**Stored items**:
==================================================

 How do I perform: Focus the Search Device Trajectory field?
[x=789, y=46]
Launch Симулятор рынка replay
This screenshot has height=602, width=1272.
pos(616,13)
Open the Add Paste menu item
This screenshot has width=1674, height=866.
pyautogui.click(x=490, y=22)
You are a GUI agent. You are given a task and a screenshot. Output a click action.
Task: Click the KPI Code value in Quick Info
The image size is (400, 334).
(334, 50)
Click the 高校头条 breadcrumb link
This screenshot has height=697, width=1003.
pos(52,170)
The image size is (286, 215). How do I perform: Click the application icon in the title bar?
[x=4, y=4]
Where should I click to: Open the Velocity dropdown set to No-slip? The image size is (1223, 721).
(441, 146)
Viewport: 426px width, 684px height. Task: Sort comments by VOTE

==================================================

**Task to complete**: Produce a verbatim transcription of the entries above.

**Answer area**:
 How do I perform: Focus the Search Device Trajectory field?
[x=789, y=46]
Launch Симулятор рынка replay
This screenshot has height=602, width=1272.
pos(616,13)
Open the Add Paste menu item
This screenshot has width=1674, height=866.
pyautogui.click(x=490, y=22)
You are a GUI agent. You are given a task and a screenshot. Output a click action.
Task: Click the KPI Code value in Quick Info
The image size is (400, 334).
(334, 50)
Click the 高校头条 breadcrumb link
This screenshot has height=697, width=1003.
pos(52,170)
The image size is (286, 215). How do I perform: Click the application icon in the title bar?
[x=4, y=4]
Where should I click to: Open the Velocity dropdown set to No-slip? The image size is (1223, 721).
(441, 146)
Viewport: 426px width, 684px height. Task: Sort comments by VOTE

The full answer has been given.